**PASSAGE**

-- START --

Editor’s note: Nonoshima is easily accessible even for those who aren’t sailors, via the Shiogama Municipal Ferry. The ferry ride offers scenic views similar to those described above, from different angles. See below for details.

A map of the Urato Shoto, illustrated almost as charmingly as Skip’s hand-drawn nonpareil pictured above, has been produced by Shiogama City and is available online here (English).  

Location Details

Nonoshima (野々島)

Website (English): city.shiogama.miyagi.jp

Access: About 30 minutes by ferry from Marine Gate Shiogama (マリンゲート塩釜). Marine Gate Shiogama is a 10-minute walk from Hon-Shiogama Station. At Marine Gate Shiogama, board Shiogama City Ferry (塩竈市営汽船) bound for Hojima (朴島) at Gate 1. Alight at Nonoshima. Timetables here (English) and here (Japanese).

-- END --

**DATA EXCERPTS**
-- START --

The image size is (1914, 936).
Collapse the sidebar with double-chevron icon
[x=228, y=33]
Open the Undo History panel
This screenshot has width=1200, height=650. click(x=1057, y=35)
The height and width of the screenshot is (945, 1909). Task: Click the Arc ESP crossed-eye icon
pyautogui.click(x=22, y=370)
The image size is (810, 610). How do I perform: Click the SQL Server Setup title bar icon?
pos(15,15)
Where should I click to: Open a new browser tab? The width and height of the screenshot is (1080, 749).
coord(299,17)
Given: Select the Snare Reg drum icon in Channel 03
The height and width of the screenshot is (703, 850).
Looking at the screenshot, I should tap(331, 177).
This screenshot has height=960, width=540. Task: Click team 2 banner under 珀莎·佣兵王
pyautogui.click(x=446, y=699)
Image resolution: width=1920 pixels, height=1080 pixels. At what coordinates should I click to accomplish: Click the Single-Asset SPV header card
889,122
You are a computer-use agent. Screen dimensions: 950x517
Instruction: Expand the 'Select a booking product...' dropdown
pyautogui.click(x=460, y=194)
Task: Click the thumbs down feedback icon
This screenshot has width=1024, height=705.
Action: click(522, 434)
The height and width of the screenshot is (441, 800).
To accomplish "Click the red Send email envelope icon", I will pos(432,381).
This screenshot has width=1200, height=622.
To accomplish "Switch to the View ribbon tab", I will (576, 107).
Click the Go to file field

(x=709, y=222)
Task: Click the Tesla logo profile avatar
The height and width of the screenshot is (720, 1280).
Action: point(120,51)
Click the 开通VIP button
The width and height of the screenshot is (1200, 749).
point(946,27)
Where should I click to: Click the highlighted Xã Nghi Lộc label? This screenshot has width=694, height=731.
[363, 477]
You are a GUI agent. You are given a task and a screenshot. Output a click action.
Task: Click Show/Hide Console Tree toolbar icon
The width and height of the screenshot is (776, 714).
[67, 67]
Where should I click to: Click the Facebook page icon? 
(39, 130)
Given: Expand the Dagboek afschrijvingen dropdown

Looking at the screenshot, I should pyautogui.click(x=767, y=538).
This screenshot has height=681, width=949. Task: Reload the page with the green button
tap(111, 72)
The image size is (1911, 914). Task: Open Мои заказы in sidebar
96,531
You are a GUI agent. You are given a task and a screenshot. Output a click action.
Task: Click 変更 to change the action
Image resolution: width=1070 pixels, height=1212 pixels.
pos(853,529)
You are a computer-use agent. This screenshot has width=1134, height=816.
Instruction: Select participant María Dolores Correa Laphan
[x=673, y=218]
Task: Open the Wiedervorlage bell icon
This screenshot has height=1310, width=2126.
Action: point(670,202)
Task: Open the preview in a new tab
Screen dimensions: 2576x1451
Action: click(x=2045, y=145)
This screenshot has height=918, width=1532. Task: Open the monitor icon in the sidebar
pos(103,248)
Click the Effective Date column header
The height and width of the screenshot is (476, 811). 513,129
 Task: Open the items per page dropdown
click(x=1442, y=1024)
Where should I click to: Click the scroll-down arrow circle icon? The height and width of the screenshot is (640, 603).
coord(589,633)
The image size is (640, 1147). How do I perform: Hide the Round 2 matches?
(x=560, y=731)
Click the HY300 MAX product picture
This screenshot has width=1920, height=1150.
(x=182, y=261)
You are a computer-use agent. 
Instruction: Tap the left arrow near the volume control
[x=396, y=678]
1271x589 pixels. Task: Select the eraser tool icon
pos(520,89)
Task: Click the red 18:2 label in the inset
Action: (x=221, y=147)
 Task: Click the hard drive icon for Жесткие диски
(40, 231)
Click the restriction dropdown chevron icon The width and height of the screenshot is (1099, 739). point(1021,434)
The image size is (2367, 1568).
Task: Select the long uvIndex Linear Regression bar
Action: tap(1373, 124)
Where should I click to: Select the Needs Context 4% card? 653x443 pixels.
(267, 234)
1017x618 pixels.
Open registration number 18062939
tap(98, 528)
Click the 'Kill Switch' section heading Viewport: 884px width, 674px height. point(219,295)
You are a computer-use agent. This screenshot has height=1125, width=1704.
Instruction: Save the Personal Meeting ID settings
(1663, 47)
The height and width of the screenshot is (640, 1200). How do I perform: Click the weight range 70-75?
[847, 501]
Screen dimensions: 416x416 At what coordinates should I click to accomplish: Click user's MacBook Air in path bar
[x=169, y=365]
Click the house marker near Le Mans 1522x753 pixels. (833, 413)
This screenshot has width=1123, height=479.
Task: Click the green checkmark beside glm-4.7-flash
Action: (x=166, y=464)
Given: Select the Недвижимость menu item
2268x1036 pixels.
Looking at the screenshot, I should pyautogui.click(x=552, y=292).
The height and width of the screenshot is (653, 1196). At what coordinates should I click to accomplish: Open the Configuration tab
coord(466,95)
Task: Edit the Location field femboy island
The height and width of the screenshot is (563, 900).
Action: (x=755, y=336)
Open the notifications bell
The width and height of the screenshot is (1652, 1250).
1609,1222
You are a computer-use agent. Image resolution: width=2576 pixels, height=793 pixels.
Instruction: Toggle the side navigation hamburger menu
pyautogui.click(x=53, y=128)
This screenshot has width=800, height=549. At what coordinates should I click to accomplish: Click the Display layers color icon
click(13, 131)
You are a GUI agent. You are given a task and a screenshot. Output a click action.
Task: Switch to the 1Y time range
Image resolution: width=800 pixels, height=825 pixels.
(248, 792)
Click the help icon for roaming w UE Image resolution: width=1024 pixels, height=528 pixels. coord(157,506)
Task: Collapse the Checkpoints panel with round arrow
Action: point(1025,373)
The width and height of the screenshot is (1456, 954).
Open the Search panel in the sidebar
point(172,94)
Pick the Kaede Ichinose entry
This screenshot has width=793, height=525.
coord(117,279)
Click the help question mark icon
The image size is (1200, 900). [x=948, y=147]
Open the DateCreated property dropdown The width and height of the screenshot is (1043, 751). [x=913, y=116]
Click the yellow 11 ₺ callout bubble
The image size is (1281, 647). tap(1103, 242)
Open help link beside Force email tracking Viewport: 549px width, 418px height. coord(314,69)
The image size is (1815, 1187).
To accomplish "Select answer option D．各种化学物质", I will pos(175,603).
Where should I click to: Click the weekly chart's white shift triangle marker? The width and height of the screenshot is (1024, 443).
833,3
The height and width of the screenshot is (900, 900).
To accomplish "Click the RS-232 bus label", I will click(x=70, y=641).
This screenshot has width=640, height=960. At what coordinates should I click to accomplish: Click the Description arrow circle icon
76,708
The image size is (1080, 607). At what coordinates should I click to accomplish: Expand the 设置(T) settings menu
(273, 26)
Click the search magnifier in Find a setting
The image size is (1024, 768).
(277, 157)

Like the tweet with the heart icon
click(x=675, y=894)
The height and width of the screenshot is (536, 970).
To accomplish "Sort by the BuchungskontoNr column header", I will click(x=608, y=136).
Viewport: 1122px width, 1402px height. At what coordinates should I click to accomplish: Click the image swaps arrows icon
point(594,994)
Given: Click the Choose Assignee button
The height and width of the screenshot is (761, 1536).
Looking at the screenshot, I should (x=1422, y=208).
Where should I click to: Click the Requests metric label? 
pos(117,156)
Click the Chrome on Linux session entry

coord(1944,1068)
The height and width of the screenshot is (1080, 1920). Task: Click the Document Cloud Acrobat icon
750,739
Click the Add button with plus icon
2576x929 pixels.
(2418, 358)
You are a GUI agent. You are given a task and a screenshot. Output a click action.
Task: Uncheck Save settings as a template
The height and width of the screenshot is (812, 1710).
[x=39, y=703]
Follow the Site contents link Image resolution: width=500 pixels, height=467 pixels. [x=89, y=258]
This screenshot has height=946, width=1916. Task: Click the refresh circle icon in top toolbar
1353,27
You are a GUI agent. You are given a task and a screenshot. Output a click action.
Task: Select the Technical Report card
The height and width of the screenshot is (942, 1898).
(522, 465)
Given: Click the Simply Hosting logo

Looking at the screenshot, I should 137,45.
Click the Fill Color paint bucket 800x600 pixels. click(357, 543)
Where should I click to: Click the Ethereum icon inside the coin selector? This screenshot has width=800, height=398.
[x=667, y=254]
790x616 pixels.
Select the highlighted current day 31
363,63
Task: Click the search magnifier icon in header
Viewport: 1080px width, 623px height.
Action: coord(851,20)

-- END --

**TASKS TO COMPLETE**
A – Extract the lines of the listing verbatim, starting at the line containing "Where should I click to: Open" and ending at the line containing "Looking at the screenshot, I should tap(331, 177).".
B – Continue the passage on Nonoshima from the point at which it stops.
The travel passage and the listing were drawn from unrelated sources.

**RESPONSES BY TASK**
A –
Where should I click to: Open a new browser tab? The width and height of the screenshot is (1080, 749).
coord(299,17)
Given: Select the Snare Reg drum icon in Channel 03
The height and width of the screenshot is (703, 850).
Looking at the screenshot, I should tap(331, 177).

B –
"Tanbo no ta" fishing traps

A truly off-the-beaten-path sight, these fishing traps aren't mentioned in any sightseeing guidebook, or even marked on maps. They can, however, be seen in the Satellite View on Google Maps and viewed freely in real life from the nearby shore.

Access: About 20 minutes by ferry from Marine Gate Shiogama (マリンゲート塩釜), followed by a 5-minute walk. Marine Gate Shiogama is a 10-minute walk from Hon-Shiogama Station. At Marine Gate Shiogama, board Shiogama City Ferry (塩竈市営汽船) bound for Hojima (朴島) at Gate 1. Alight at Katsurashima (桂島). Timetables here (English) and here (Japanese).